* **GOALS**
**a.** Rewrite the airport security rant between "Then, instead of" and "10 FUCKING HOURS.", inclusive, replacing "backpack" with "rucksack".
**b.** Continue the rant about airport security from the point where it stops.

No I know that this subject has been beat to death, like everybody has said everything there is to say about it but you know what? I'm gonna FUCKING SAY IT.
First thing I have a problem with is bitches walking through the security line, decked out in EVERY KIND OF METAL THERE IS. I'm sorry, did you not know that you were getting on an airplane today? Did you not think about the fact that you were gonna have to go through security in the metal detector? When I go to the airport, I'm wearing like leggings, a shirt and maybe like a sweatshirt, you know? Sorry I didn't take the time to put on every bracelet that I own, my Gucci belt, sunglasses, like a metal headband made out of pierce, spikes and jewellery out the ass, I didn't put $25 worth of change in my pocket and I'm holding on to like 800 metal things cause you know what happens? You walk into the airport looking like a COMPLETE FUCKING ASSHOLE, we can all pick you out in the crowd. You're walking in your heels, you got your little bag,(*oh omigod I'm so hawt! So fucking hot, look at me. I going on an airplane*) And then we all wait, for 6 HOURS to get through security while you walk back and forth through the metal detector, (*bee bee bee* oh sorry I forgot to take this out) ( and repeat for 3 times) . MOTHERFUCKER.
   Then, instead of getting your stuff and your little tray and moving somewhere else, to put it back on, you stand right there and you put it all on, while WE ALL stand there and FUCKING WAIT. Sorry that i have to wait 20 minutes for you to put your SHIT ON because all I need is my turtle backpack and my fucking shoes so I can get to my plane. And you know who I blame this on? I blame it on fucking VICTORIA BECKHAM, and every BITCH just like her that makes people think they need to be all dressed up to go to the airport cause lemme fucking tell you something about Victoria Beckham; she needs to calm the fuck down. It's not like she's flying from London to Paris or some shit, she's flying all over the world. She's flying for like 10 HOUR flights. I just did that flight from like London to LA and Guess what? IT TAKES 10 FUCKING HOURS.

* **EXTRACTED DATA**
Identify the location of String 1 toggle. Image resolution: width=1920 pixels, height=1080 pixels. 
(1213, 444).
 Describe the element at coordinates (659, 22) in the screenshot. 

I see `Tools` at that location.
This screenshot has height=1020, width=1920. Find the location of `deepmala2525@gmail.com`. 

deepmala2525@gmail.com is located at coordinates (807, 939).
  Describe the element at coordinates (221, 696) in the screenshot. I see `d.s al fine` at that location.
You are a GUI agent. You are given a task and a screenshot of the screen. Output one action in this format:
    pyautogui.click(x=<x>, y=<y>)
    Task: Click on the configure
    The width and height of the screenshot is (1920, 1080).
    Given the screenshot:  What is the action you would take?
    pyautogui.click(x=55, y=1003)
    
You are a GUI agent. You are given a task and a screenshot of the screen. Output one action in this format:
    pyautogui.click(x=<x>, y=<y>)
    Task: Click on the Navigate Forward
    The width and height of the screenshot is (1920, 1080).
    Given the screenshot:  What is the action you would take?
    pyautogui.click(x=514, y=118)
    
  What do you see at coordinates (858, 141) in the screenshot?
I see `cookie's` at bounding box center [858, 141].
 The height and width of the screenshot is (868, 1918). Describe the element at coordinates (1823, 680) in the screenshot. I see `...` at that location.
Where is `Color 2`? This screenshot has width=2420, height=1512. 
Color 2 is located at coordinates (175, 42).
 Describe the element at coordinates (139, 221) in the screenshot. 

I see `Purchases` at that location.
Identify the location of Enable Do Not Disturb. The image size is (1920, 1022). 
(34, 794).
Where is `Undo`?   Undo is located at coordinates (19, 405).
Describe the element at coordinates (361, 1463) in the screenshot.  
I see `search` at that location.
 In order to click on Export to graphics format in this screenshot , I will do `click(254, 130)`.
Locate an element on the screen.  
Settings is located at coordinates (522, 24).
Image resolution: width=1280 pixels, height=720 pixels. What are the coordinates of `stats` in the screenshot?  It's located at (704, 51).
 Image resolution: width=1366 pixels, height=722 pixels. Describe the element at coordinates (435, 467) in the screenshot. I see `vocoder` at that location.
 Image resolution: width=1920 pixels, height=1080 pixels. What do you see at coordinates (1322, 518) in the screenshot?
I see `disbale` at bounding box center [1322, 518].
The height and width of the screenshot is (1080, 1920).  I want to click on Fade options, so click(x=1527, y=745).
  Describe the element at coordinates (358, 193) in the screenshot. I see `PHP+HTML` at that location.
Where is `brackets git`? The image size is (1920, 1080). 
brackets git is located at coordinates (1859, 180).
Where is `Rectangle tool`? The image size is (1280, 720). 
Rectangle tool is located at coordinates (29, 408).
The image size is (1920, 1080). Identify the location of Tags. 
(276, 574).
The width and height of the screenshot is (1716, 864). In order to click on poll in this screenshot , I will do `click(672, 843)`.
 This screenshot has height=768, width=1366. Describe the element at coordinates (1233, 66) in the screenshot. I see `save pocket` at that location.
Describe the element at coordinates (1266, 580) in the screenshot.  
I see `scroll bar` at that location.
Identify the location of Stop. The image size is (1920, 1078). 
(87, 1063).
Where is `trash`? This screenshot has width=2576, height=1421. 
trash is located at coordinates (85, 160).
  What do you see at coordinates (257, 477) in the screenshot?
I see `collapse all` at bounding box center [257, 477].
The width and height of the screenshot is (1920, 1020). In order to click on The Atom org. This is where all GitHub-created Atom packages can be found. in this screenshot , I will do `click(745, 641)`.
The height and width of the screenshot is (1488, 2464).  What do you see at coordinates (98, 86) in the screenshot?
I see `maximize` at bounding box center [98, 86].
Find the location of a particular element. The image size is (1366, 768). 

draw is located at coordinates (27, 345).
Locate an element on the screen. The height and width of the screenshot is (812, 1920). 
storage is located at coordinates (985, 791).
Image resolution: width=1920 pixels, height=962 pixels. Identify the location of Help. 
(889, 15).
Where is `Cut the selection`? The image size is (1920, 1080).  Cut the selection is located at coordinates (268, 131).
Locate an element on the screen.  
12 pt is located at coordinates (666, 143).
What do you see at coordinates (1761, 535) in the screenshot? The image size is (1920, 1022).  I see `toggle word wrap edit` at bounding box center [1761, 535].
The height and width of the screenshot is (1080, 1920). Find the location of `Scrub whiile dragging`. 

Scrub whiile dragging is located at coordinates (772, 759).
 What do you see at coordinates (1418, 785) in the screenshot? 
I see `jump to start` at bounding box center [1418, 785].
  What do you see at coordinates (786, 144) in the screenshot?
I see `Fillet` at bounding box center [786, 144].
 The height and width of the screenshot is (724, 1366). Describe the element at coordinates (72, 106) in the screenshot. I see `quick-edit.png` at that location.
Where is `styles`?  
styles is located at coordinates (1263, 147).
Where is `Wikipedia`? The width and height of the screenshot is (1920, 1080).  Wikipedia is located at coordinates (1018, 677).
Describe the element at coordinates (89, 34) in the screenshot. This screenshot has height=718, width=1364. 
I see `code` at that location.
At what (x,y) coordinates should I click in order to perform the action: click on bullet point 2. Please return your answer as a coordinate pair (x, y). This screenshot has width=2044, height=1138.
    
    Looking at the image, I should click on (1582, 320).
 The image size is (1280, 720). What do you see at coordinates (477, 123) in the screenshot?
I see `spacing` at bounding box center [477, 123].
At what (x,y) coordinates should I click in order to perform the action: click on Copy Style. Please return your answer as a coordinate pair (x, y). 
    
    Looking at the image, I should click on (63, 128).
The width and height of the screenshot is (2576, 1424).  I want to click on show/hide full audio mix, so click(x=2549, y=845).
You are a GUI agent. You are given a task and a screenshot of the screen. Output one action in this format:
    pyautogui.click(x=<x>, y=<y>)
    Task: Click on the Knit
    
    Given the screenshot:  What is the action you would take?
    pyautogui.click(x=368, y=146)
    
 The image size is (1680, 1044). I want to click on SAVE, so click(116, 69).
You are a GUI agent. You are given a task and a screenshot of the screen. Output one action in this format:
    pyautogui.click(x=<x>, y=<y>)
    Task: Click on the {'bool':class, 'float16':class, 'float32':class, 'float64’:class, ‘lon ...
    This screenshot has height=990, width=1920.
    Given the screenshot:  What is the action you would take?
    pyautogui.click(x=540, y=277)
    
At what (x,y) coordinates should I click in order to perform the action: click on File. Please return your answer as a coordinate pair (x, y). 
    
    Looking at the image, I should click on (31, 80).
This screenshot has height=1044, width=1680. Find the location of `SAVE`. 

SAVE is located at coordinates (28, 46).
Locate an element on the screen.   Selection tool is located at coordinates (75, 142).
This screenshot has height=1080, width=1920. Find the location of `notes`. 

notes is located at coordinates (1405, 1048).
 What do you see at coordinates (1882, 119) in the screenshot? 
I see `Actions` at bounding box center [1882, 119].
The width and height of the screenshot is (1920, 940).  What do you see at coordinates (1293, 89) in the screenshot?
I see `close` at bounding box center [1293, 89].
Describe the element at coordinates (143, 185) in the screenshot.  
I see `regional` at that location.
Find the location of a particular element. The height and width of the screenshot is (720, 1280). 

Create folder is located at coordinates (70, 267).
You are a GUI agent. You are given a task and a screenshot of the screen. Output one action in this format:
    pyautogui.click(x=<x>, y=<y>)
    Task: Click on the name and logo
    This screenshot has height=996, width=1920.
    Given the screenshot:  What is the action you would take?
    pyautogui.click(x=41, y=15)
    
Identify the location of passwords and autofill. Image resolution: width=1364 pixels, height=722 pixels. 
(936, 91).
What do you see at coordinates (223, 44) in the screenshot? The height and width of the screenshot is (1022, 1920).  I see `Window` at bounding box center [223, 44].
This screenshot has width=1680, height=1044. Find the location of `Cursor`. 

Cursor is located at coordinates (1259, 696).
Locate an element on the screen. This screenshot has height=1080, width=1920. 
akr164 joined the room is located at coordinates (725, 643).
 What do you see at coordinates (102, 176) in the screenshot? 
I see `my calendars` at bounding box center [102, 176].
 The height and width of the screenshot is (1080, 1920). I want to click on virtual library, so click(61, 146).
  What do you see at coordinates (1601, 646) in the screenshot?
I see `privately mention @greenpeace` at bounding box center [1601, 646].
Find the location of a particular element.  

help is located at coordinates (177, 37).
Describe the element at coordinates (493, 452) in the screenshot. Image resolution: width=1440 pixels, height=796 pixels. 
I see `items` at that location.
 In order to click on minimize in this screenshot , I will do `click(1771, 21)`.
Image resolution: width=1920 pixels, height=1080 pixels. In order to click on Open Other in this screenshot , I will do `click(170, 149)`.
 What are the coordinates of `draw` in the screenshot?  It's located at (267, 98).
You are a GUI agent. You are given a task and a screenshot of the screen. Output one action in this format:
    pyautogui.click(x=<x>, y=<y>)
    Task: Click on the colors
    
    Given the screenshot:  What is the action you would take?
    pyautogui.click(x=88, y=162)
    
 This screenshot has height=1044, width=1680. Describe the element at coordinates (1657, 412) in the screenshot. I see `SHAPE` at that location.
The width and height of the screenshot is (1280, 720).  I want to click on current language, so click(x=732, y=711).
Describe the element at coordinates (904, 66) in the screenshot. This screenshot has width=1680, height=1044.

* **ANSWERS TO THE EXERCISES**
**a.**
Then, instead of getting your stuff and your little tray and moving somewhere else, to put it back on, you stand right there and you put it all on, while WE ALL stand there and FUCKING WAIT. Sorry that i have to wait 20 minutes for you to put your SHIT ON because all I need is my turtle rucksack and my fucking shoes so I can get to my plane. And you know who I blame this on? I blame it on fucking VICTORIA BECKHAM, and every BITCH just like her that makes people think they need to be all dressed up to go to the airport cause lemme fucking tell you something about Victoria Beckham; she needs to calm the fuck down. It's not like she's flying from London to Paris or some shit, she's flying all over the world. She's flying for like 10 HOUR flights. I just did that flight from like London to LA and Guess what? IT TAKES 10 FUCKING HOURS.

**b.**
   For someone to sit in their feels, in their mad uncomfortable looking outfit, like it looks like it's squeezing her in all the places that you don't wanna be squeezed for 10 hours, that does not make you stylish okay? It doesn't make you a HOT BITCH, it doesn't make you a BIG FUCKING DEAL. It makes you a GOD DAMN IDIOT. Nothing says i have an IQ lower than 45 like a pair of SIX INCH HEELS. Cause Guess what bitch? You're not going anywhere important 'cause you're sitting next to me in FUCKING ECONOMY.
   And the best thing is when they do the safety thing, and they tell you you know in a case on a emergency, a safety raft comes out or whatever where you pull the lever and the fucking raft comes out, you have to take off your heels because THEY TEAR THE RAFT OPEN. Let's all just think about that for a second. The fact that someone actually had to slide down an emergency raft in heels to TEAR IT, FOR EVERYONE ELSE, in order for them to put that in the safety video. Can YOU imagine being behind that FUCKING ASSHOLE? Your plane just landed in water. And the emergency raft comes out. And some FUCKING BITCH IN HEELS slid down it, in her heels and tore it open. FUCKING BITCH.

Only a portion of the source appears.